## Textauszug

####################

Äußerungen unserer Gesprächspartner geben deren eigene Auffassungen wieder. Deutschlandradio macht sich Äußerungen seiner Gesprächspartner in Interviews und Diskussionen nicht zu eigen.
Günther Bachmann: Schönen guten Tag. - Ja wir finden das überwältigend, wie viele, über 250 lokale Gruppen, sich beteiligt haben und wie breit das Themenraster ist. Das zeigt, worum es den Menschen wirklich geht, wenn über Nachhaltigkeit gesprochen wird.
Reimer: Der neue Chef der Weltbank, Jim Yong Kim bescheinigte gestern Deutschland, eine Führungskraft zu sein, wenn es darum gehe, Wirtschaftswachstum vom Schadstoffausstoß zu entkoppeln sowie den Klimawandel erfolgreich zu bekämpfen. Können Sie das unterschreiben?

####################

Einträge der Sammlung:
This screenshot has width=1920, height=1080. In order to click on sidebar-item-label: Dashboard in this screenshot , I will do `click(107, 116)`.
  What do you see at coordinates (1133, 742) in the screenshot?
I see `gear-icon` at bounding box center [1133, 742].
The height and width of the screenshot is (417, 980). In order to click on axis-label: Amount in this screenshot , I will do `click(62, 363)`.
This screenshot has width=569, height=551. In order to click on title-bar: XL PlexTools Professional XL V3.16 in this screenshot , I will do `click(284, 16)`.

####################

## Arbeitsauftrag A
Wie lautet die Stelle im Interview über Nachhaltigkeit, die bei „Günther Bachmann: Schönen“ beginnt und bei „Nachhaltigkeit gesprochen wird.“ endet? Zitiere sie wortgetreu.
## Arbeitsauftrag B
Wie geht das Interview über Nachhaltigkeit nach seinem letzten Satz weiter? Setze es fort.
Die Einträge sind eigenständiges Material und gehören nicht zum Interview über Nachhaltigkeit.

## Lösung A
Günther Bachmann: Schönen guten Tag. - Ja wir finden das überwältigend, wie viele, über 250 lokale Gruppen, sich beteiligt haben und wie breit das Themenraster ist. Das zeigt, worum es den Menschen wirklich geht, wenn über Nachhaltigkeit gesprochen wird.

## Lösung B
Bachmann: Wir haben in Deutschland in der Tat viele Erfolge und andere Nationen gucken auf uns, wie wir das wohl gemacht haben. Vor nicht allzu langer Zeit, in den 70er-, 80er-Jahren, hatten wir noch Müllberge und auf den Flüssen brannte gelegentlich auch mal eine Ölschicht. Das haben wir ja nicht mehr! Wir sind beim Recycling von Plastik vorangekommen und, und, und. Diese Liste ist lang und beachtlich. Aber wir wissen auch, dass wir riesengroße Herausforderungen haben, um den Dreiklang Ökologie, Ökonomie und Soziales in Zukunft auch in der gleichen Kraft und Stärke zu verlängern. Insofern ist das mit der Vorreiterrolle gut, wenn andere Leute darüber reden. Ich würde da selber etwas vorsichtiger sein. Wer herkommen will und sich anguckt, wie wir den Smog bekämpft haben, um ihn in Asien zu bekämpfen, dem kann hier geholfen werden, sage ich mal. Aber umgekehrt müssen wir auch sehr wach sein, wo das Ausland wesentlich besser und stärker vorangeht, als wir es tun, also ein Austausch auf beiden Seiten.
Reimer: Wo geht das Ausland besser voran?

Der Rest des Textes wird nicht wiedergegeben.